■ What this task involves
Pictures are to be left out; everything else in the records must be repeated exactly.

[Information shown Boundary: Start]

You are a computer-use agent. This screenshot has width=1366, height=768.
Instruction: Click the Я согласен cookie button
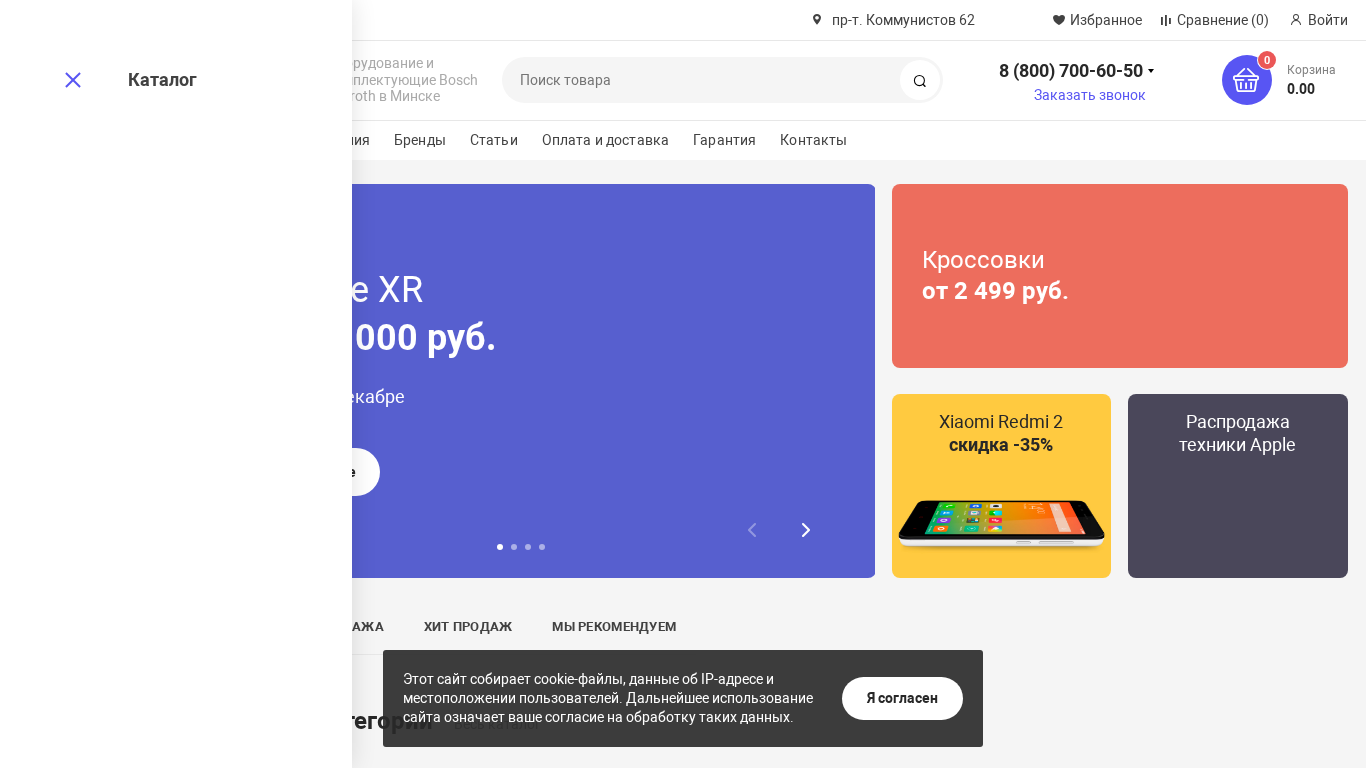point(902,698)
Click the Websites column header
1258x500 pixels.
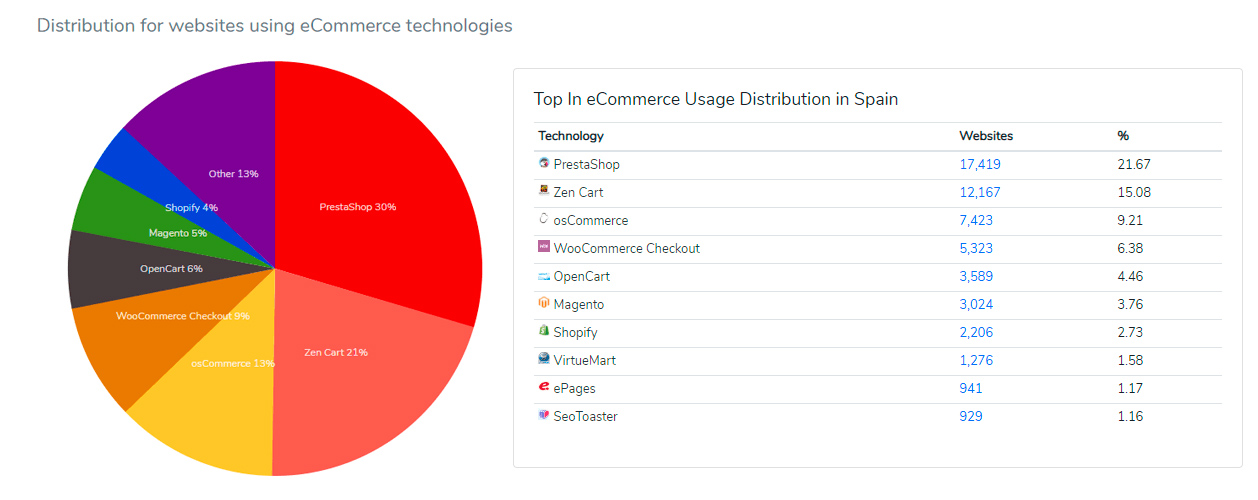pyautogui.click(x=986, y=136)
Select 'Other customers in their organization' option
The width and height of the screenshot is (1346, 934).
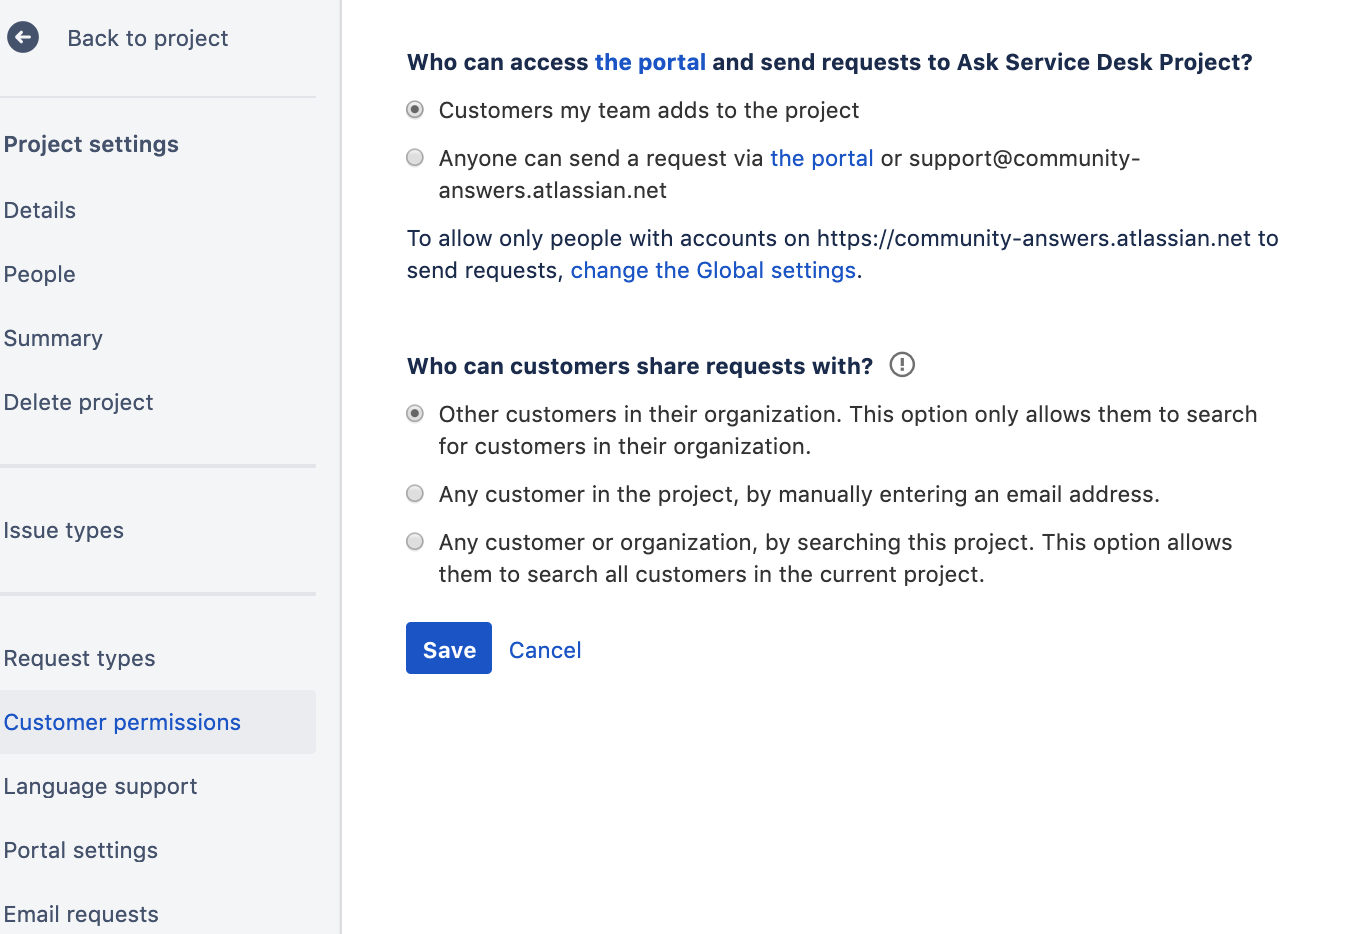click(415, 413)
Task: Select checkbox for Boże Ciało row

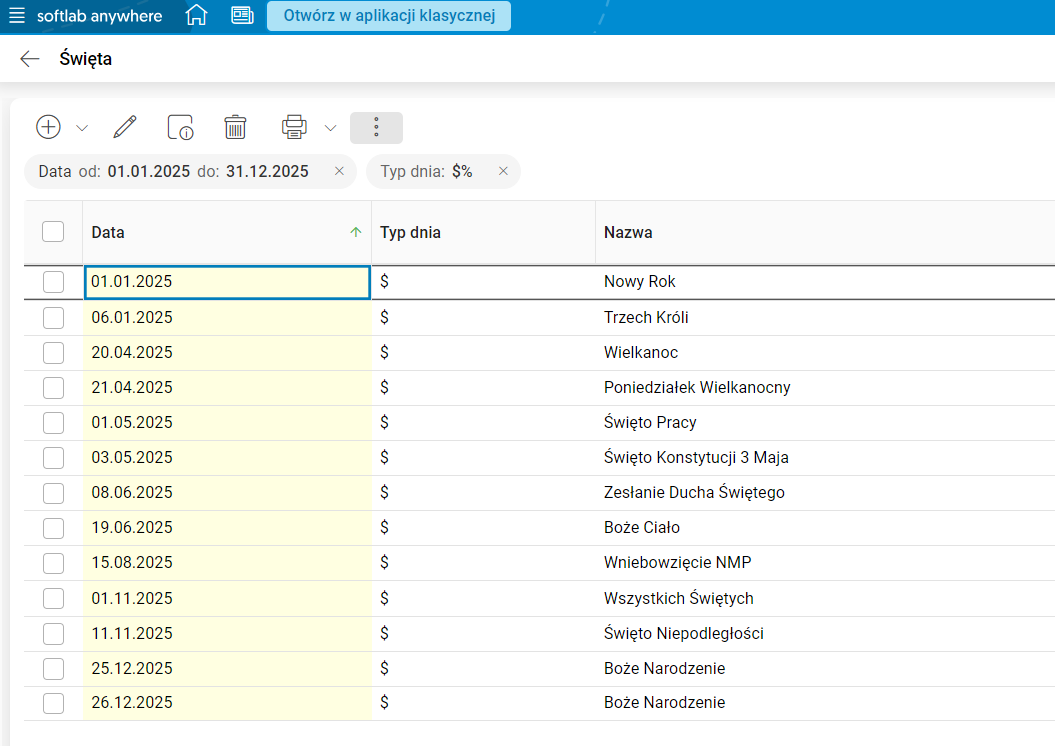Action: click(x=53, y=528)
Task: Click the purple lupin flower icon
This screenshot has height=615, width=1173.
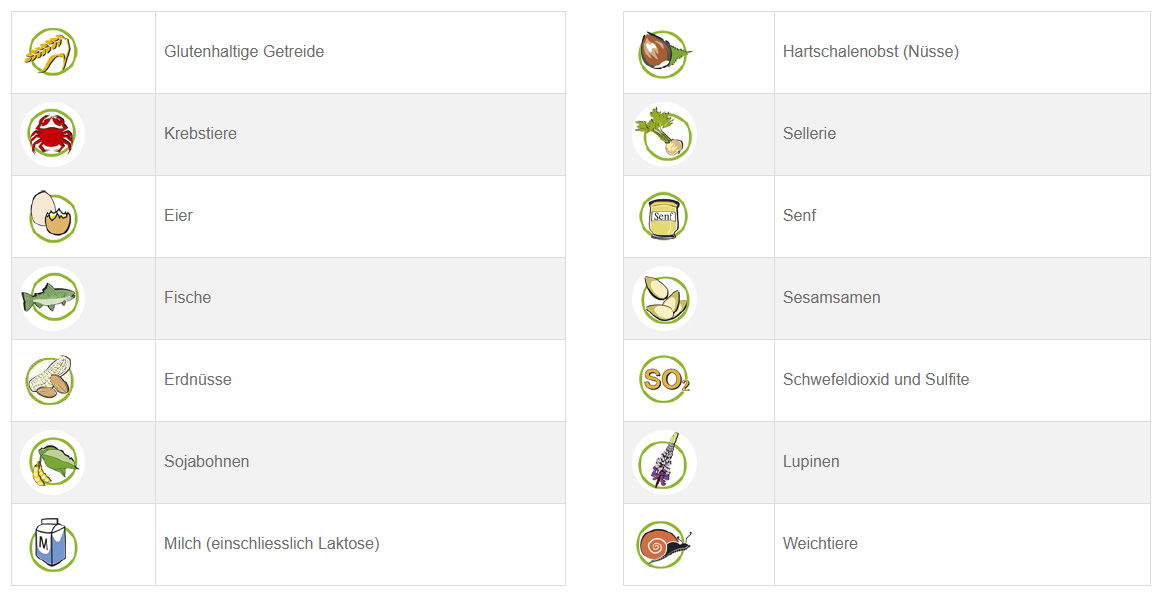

[Information shown Boundary: End]

■ Result below
You are a computer-use agent. This screenshot has width=1366, height=768.
Instruction: Click the Я согласен cookie button
point(902,698)
Click the Websites column header
1258x500 pixels.
pyautogui.click(x=986, y=136)
Select 'Other customers in their organization' option
The width and height of the screenshot is (1346, 934).
click(415, 413)
Task: Select checkbox for Boże Ciało row

Action: click(x=53, y=528)
Task: Click the purple lupin flower icon
This screenshot has height=615, width=1173.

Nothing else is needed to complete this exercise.